> _ITEMS_
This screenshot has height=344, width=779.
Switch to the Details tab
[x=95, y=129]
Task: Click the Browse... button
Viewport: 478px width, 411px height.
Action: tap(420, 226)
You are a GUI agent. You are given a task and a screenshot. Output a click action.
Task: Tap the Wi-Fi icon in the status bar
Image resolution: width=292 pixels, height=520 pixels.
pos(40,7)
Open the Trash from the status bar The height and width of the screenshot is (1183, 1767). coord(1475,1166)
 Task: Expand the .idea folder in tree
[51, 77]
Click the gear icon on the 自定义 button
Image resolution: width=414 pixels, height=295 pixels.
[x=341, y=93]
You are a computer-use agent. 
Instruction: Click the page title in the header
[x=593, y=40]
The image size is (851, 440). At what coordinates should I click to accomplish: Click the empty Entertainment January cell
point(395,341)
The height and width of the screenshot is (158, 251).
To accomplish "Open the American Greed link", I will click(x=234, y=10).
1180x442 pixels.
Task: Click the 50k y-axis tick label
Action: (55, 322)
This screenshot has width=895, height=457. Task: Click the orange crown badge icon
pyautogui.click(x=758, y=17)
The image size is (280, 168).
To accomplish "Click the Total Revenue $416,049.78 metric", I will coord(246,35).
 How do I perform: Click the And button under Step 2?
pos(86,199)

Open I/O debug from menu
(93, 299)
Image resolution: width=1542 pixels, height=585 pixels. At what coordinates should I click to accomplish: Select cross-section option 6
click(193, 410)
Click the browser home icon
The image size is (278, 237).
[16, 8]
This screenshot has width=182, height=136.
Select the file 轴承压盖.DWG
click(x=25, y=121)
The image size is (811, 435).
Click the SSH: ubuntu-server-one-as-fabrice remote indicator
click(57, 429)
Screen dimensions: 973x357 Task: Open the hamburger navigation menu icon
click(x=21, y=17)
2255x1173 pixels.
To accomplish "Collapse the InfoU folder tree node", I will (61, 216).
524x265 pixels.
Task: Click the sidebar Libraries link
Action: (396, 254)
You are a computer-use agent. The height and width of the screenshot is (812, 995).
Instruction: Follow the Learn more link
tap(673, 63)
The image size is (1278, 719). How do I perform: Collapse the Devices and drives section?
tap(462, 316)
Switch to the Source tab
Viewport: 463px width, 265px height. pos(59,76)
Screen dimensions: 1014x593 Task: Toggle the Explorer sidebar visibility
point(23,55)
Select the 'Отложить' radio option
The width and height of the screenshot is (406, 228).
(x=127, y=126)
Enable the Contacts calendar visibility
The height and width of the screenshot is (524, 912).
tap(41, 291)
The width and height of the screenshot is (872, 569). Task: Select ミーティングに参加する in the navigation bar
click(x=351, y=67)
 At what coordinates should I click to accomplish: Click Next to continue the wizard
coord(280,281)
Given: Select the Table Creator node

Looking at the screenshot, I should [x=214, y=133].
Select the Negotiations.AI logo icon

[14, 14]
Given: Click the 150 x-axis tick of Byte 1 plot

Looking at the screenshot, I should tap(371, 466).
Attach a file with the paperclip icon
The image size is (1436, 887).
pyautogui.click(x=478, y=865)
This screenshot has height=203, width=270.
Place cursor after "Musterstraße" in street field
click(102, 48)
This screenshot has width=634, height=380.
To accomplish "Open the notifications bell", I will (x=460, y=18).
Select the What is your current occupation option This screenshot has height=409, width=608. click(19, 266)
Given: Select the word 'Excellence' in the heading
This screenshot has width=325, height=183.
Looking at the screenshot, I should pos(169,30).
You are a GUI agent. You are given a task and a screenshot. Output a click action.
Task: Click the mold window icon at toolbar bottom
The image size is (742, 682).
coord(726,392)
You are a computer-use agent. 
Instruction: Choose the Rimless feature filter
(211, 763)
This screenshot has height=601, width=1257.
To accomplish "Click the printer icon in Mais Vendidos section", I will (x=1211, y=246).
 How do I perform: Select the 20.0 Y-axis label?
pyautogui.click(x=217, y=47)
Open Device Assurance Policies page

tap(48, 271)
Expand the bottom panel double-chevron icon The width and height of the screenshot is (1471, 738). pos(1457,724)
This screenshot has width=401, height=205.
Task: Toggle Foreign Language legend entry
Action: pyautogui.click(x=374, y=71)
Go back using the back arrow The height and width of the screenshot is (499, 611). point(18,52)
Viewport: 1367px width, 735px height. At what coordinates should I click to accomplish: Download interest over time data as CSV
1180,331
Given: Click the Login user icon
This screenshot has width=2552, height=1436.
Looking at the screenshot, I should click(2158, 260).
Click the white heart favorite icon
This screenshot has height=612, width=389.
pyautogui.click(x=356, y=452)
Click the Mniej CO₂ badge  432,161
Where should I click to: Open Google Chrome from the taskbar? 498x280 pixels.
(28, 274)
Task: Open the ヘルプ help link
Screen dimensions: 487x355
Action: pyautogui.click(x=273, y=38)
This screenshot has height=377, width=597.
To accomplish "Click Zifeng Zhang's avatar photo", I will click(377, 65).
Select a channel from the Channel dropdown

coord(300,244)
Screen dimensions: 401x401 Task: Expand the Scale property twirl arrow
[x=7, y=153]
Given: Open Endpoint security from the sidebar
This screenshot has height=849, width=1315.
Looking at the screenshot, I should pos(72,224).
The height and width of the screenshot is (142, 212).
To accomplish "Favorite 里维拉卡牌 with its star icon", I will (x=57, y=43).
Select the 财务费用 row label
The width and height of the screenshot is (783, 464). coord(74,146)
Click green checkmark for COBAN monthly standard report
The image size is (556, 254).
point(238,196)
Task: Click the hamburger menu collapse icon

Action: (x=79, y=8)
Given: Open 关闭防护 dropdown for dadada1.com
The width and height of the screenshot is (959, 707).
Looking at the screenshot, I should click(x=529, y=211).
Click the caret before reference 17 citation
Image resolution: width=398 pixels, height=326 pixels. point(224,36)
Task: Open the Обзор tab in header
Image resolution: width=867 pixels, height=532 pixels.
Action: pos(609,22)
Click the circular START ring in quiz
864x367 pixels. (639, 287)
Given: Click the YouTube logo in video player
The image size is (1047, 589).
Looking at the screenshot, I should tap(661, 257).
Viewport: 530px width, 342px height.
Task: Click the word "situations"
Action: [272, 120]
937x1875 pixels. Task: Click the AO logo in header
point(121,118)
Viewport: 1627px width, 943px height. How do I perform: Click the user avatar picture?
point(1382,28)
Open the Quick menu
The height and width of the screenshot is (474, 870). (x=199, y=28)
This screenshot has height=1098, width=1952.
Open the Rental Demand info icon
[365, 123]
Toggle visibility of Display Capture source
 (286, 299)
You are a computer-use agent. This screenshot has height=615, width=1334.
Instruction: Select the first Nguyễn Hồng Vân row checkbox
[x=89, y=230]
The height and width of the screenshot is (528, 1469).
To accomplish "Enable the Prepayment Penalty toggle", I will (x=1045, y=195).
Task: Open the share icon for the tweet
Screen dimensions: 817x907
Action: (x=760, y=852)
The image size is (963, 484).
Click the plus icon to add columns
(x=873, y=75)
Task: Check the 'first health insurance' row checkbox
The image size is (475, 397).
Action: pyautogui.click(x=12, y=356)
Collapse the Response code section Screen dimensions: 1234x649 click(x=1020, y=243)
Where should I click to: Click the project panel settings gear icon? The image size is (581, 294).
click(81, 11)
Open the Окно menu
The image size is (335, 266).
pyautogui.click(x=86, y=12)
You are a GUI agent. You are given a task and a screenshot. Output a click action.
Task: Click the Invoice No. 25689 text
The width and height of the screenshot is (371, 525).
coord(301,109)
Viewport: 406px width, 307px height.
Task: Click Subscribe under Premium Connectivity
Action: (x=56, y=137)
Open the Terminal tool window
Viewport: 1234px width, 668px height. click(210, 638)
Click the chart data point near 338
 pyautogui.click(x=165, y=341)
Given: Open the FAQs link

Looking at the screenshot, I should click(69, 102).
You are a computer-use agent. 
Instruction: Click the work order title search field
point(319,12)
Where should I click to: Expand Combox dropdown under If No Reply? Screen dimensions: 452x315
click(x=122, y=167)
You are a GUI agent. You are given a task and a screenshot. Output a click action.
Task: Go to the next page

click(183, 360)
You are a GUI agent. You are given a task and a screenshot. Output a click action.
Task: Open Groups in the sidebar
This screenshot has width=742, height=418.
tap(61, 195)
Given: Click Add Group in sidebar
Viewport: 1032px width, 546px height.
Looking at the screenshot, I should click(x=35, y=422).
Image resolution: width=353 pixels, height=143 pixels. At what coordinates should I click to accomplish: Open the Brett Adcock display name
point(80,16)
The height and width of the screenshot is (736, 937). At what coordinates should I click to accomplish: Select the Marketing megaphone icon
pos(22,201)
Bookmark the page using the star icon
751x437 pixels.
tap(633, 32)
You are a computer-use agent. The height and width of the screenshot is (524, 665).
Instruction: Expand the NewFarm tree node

> _SET TASK_
Retype everything in the records from the start down to the line containing "Action: tap(420, 226)", with both ends included.

> _OUTPUT OF THE TASK_
This screenshot has height=344, width=779.
Switch to the Details tab
[x=95, y=129]
Task: Click the Browse... button
Viewport: 478px width, 411px height.
Action: tap(420, 226)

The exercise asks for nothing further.